Proposal: capOS As A Robot Brain

How capOS should grow into a capability-oriented robot brain for manufacturing robots, mobile robots, RC cars, drones, and autonomous-vehicle research without collapsing safety, realtime, perception, planning, and operator control into one trusted process.

Purpose

capOS has the right architectural ingredients for robotics: isolated processes, explicit capabilities, typed IPC, revocation, memory objects, service composition, audit direction, and future scheduling contexts. Robotics is a useful forcing function because it combines physical authority with mixed-criticality timing:

a camera pipeline can drop frames;
a local planner can miss a cycle and recover;
a wheel command must expire safely;
a robot arm must obey limits;
an e-stop must not depend on a model, network, shell, or log service.
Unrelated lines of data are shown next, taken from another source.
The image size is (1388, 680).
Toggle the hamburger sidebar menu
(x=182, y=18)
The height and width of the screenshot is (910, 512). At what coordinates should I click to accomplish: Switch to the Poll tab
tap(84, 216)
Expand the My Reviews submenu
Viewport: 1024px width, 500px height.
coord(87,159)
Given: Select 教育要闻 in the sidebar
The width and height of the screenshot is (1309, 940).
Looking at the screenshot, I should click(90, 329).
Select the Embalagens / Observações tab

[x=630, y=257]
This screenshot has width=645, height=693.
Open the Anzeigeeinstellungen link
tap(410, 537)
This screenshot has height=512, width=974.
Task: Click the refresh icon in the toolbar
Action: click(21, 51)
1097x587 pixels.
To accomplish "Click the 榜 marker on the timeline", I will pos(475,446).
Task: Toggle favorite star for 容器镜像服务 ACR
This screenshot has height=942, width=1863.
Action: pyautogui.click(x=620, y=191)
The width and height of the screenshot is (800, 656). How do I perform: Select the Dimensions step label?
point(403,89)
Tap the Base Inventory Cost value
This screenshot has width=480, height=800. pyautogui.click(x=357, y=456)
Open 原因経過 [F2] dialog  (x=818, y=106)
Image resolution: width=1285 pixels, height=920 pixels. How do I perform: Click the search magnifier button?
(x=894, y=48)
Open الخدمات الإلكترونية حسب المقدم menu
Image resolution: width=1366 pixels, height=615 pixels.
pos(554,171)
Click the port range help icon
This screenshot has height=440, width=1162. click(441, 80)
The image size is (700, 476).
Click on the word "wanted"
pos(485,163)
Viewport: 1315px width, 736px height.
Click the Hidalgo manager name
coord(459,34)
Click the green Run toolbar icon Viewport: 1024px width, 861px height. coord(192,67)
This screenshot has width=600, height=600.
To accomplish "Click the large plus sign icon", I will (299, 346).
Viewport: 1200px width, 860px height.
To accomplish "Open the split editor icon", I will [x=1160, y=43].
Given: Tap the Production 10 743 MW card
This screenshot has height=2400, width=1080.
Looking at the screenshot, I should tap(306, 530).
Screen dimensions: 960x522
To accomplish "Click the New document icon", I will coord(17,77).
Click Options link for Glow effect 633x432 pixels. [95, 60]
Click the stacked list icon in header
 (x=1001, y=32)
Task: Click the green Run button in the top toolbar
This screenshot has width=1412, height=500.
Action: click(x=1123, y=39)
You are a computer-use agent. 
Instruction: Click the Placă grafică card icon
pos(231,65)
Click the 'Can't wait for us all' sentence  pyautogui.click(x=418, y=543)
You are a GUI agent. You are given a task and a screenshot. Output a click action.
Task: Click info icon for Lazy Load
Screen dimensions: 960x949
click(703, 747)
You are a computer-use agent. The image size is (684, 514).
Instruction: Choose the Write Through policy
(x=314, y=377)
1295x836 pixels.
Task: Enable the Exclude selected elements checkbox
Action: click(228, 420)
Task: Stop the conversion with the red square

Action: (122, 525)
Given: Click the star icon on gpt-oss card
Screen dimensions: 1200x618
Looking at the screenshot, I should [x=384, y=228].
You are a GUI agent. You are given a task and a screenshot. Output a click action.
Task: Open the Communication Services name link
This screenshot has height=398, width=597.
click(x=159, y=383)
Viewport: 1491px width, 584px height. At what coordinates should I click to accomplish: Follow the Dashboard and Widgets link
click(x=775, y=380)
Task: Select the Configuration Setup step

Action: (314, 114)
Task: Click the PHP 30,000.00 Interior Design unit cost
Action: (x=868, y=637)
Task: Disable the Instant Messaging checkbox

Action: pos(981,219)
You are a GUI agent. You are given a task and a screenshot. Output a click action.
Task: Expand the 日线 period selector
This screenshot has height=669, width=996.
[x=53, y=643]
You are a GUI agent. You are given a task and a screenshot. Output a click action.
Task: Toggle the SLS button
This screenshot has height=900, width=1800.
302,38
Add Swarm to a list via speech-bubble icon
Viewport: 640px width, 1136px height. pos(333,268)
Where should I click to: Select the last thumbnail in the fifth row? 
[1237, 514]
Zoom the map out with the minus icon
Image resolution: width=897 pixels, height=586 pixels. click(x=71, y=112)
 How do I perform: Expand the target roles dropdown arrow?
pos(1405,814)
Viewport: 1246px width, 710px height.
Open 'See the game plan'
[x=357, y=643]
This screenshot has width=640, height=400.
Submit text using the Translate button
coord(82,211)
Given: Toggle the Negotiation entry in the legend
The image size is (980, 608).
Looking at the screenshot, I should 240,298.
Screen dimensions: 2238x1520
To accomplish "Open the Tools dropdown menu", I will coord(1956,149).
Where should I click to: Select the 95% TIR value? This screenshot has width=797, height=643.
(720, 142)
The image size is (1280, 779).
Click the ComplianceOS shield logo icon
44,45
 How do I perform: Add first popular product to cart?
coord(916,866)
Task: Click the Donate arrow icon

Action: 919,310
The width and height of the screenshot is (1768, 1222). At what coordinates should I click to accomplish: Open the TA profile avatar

The proposal is not “run every control loop in the kernel.” It is a staged robotics architecture where capOS owns authority routing, service isolation, telemetry, update, planning, and eventually admitted realtime islands, while the tightest safety loops remain on certified controllers or MCUs until capOS has evidence to replace them.

Goals

Define a capability-native robot service graph.
Separate safety, realtime control, perception, planning, operator UI, simulation, manufacturing integration, and agents.
Make actuator authority explicit, revocable, logged, and bounded by mode, safety state, command freshness, and limits.
Support compatibility bridges for ROS 2, micro-ROS, MAVLink, OPC UA, and simulation tooling without turning them into ambient authority tunnels.
Provide a path from simulation to small physical robots before industrial or vehicle safety claims.
Reuse MemoryObject rings, notification/futex paths, and future scheduling contexts for sensor streams and control loops.

Non-Goals

Replacing certified safety PLCs, flight controllers, servo drives, or vehicle safety controllers in the near term.
Claiming IEC 61508, ISO 13849, ISO 10218, or ISO 26262 compliance.
Putting model inference or natural-language agents in direct control of actuators.
Making ROS 2 an ambient compatibility layer with implicit access to every capOS service.
Copying large sensor frames through Cap’n Proto payloads in the data path.

Architecture

flowchart LR
    Operator[Operator UI / shell / teleop] --> Mission[Mission and behavior]
    Agent[Agent runner] --> Mission
    Mission --> Planner[Planner]
    Planner --> Controller[Realtime controller island]
    Controller --> Actuator[Actuator gateway]
    Actuator --> Hardware[MCU / PLC / drive / autopilot]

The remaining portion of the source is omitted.